**PROBLEM REQUIREMENTS**
Copy out everything from the first line of the items down to and including the line that contains "click(x=456, y=212)", without any changes.
-*-*-
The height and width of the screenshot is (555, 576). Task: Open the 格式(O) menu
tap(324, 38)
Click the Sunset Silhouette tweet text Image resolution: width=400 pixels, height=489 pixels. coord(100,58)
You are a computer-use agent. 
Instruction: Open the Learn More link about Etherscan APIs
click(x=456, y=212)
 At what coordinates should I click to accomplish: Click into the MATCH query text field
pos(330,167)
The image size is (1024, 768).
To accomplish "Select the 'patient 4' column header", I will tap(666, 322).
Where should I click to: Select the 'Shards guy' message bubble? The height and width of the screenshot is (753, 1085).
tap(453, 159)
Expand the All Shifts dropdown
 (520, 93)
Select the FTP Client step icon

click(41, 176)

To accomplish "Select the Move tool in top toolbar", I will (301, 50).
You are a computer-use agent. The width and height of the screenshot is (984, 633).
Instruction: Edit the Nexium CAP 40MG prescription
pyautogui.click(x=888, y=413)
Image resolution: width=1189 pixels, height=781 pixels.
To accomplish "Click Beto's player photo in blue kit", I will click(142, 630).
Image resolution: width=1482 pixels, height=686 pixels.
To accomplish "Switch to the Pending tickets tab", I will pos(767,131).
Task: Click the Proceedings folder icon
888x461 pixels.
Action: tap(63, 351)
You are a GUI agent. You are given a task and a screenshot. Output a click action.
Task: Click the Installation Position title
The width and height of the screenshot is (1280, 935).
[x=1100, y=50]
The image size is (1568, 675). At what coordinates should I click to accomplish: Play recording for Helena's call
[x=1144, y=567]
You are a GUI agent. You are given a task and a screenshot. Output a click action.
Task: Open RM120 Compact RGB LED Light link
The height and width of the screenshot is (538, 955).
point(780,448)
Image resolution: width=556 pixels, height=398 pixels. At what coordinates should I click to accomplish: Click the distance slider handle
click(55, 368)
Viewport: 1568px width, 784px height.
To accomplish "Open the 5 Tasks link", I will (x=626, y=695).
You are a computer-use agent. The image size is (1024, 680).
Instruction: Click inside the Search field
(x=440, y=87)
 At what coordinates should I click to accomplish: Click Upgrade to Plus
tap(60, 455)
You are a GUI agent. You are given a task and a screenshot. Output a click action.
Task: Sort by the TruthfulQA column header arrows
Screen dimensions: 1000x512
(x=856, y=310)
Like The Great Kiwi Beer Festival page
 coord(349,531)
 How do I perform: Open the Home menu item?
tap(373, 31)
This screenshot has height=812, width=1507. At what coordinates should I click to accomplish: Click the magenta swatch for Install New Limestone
-*-*-
**SOLUTION TO THE PROBLEM**
The height and width of the screenshot is (555, 576). Task: Open the 格式(O) menu
tap(324, 38)
Click the Sunset Silhouette tweet text Image resolution: width=400 pixels, height=489 pixels. coord(100,58)
You are a computer-use agent. 
Instruction: Open the Learn More link about Etherscan APIs
click(x=456, y=212)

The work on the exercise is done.